In the early 1990s, Samsung was a solid Korean electronics company, respected for its manufacturing capabilities but barely perceived as a brand. Lee Kun-hee, the founder’s son and chairman since 1987, wanted to change that. He embarked on a world tour to inspect his markets. In an electronics store in Southern California, he saw what he did not want to see: Samsung televisions gathering dust at the back of the store, while Sony and Panasonic dominated the shop windows.
In June 1993, he was staying at the Falkenstein Grand Kempinski in Frankfurt, the European stop on his tour. He gathered 200 executives and held a three-day meeting that would go down in the company’s history as the “Frankfurt Declaration”. Its core message was clear: no more prioritising volume, quality comes first. “Change everything except your wife and children.”
Quality was the prerequisite. The brand came later.
After the Asian financial crisis in 1997, a new leadership team took over. Chief Marketing Officer Eric Kim consolidated Samsung’s 55 advertising agencies into one, pulled its products out of discount retail channels, and launched the company’s first global brand campaign. This, too, was not a marketing strategy but a leadership decision.
In 2006, Samsung overtook Sony to become the world’s largest TV manufacturer. In 2011, it surpassed Apple to become the largest smartphone vendor.
A product culture can take this path. What Samsung shows is that it usually requires two decisions, not one, and both came from leadership, because marketing was part of that leadership. That is precisely where the chicken-and-egg problem lies that Germany now has to solve.
The Real Problem.
Whether marketing in Germany seizes this opportunity is not a question of external conditions. Marketing has not only allowed itself to be diminished from the outside, it has also diminished itself: through an overemphasis on measurability and performance, through the quiet acceptance of a service-provider role, and through its withdrawal from strategic debates in which it felt insecure without hard numbers.
In a product-driven culture, that may once have been rational. If you have a seat at the table but nothing decisive to contribute, silence can feel like the safer option. But it created a habit that is now becoming a liability.

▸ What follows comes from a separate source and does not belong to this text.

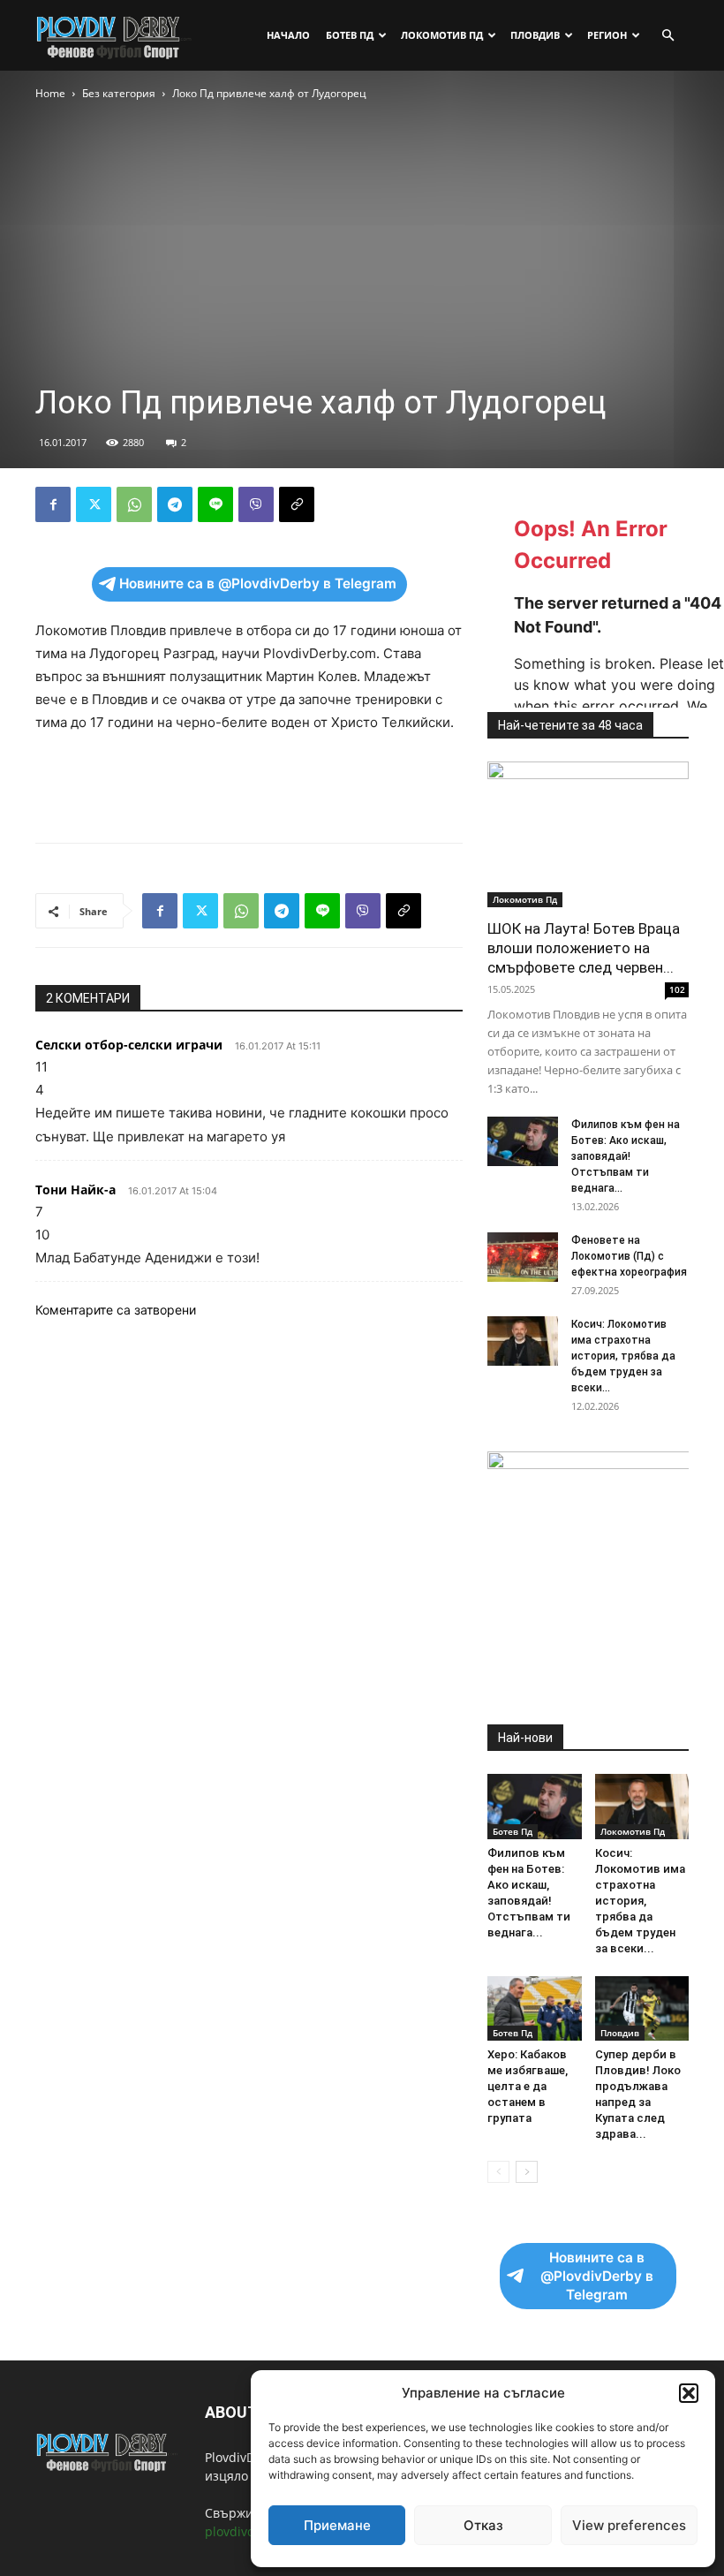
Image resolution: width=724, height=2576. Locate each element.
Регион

The 2025 CMO Study by Evergreen Media, which surveyed 548 marketing decision-makers across the DACH region, shows that marketing suffers not primarily from insufficient budgets, but from a lack of structural integration. The gap between corporate objectives and marketing objectives is significant. Above all, this is a positioning problem, not merely a communication problem.
What Is Now Possible.
When product differentiation erodes, the brand decides. And when the brand decides, marketing has a seat at the table, not as a supplicant, but as a strategic core function.

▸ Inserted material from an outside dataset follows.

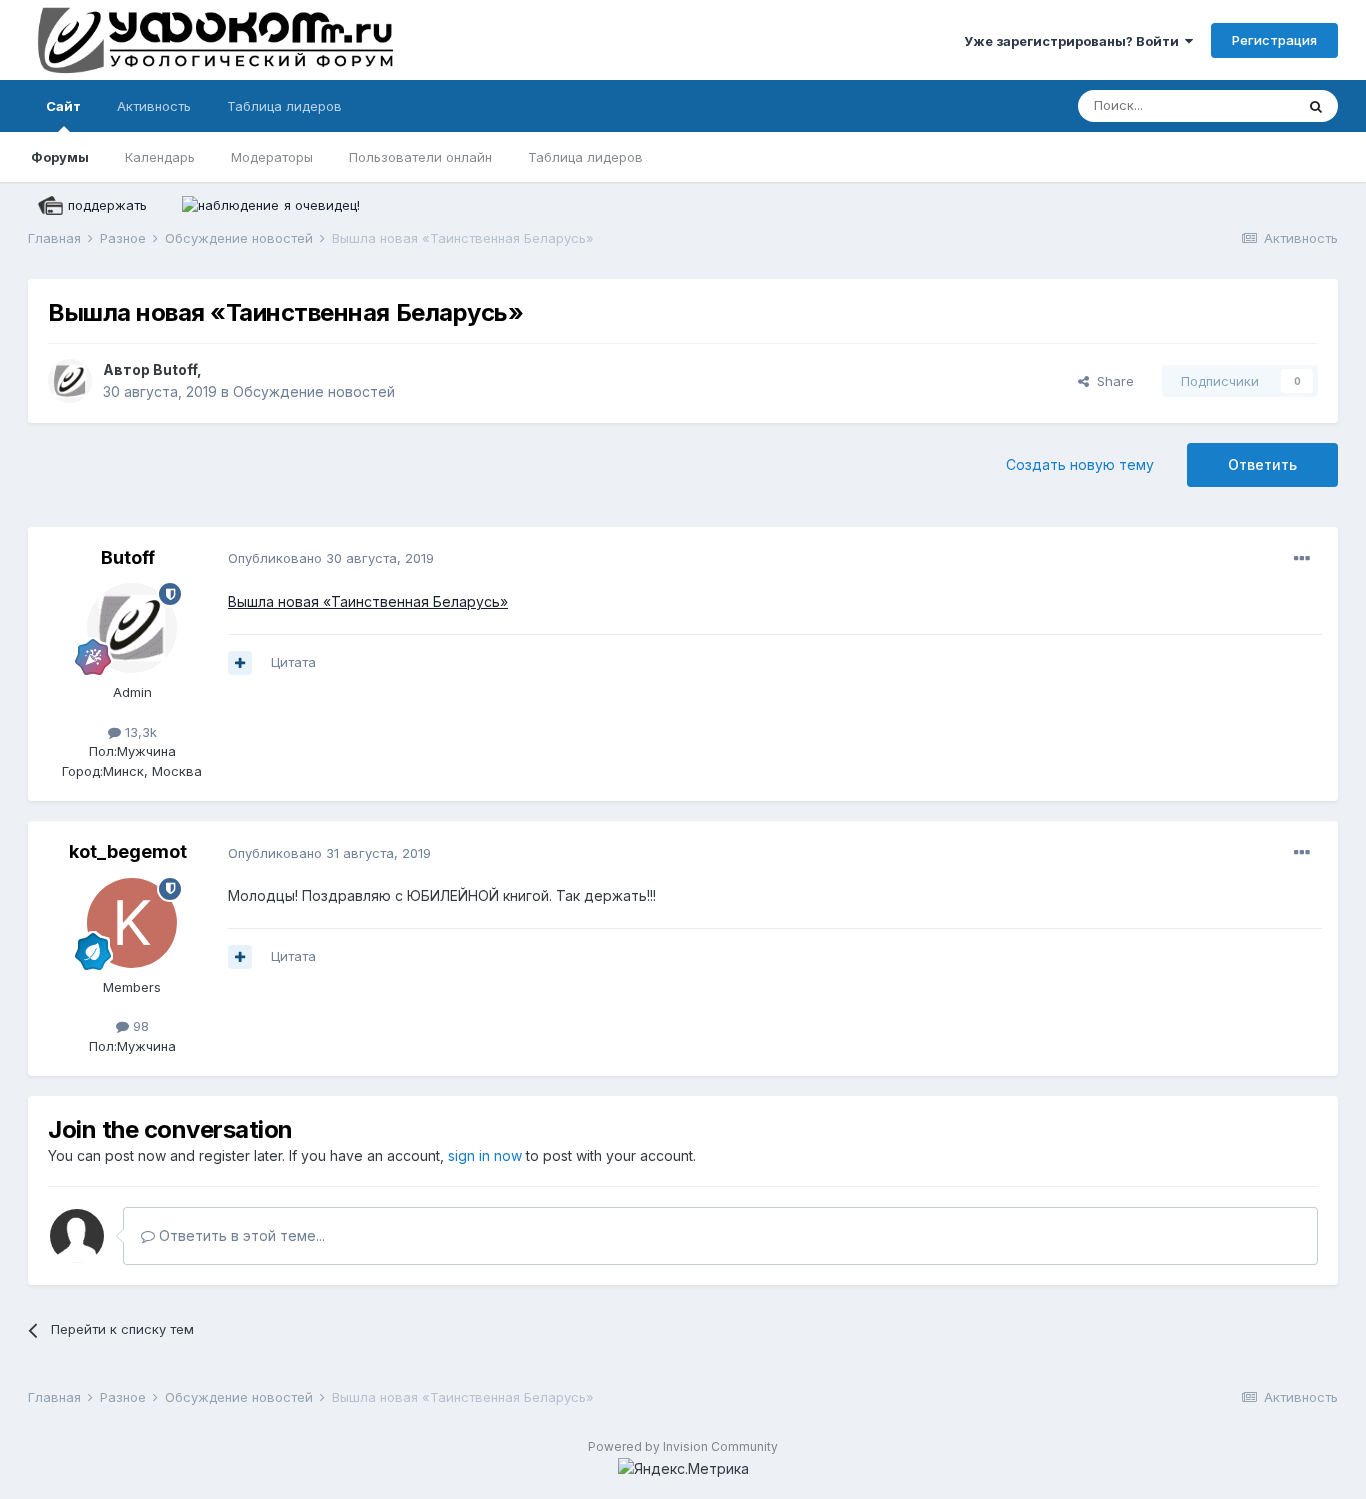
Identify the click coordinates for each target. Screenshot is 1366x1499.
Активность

This constellation has never existed before in the history of the German economy. The structural conditions under which marketing has operated for decades are now changing fundamentally. What that means in practice is this: marketing leaders who think in brand platforms rather than campaigns, who challenge product decisions rather than merely communicating them, and who measure their work in market share and pricing power rather than reach and engagement. And agencies that stop waiting for the next briefing and start asking strategic questions before the client does.
Those who act now gain a seat at a table that, historically, was never available. That requires marketing to stop waiting for permission and start claiming responsibility.
In 1993, Lee Kun-hee did not wait for the market to force Samsung into quality leadership. At the end of the 1990s, his successor did not wait for the market to force Samsung into brand leadership. Both decisions were made before they became necessary. That is the lesson, and the invitation.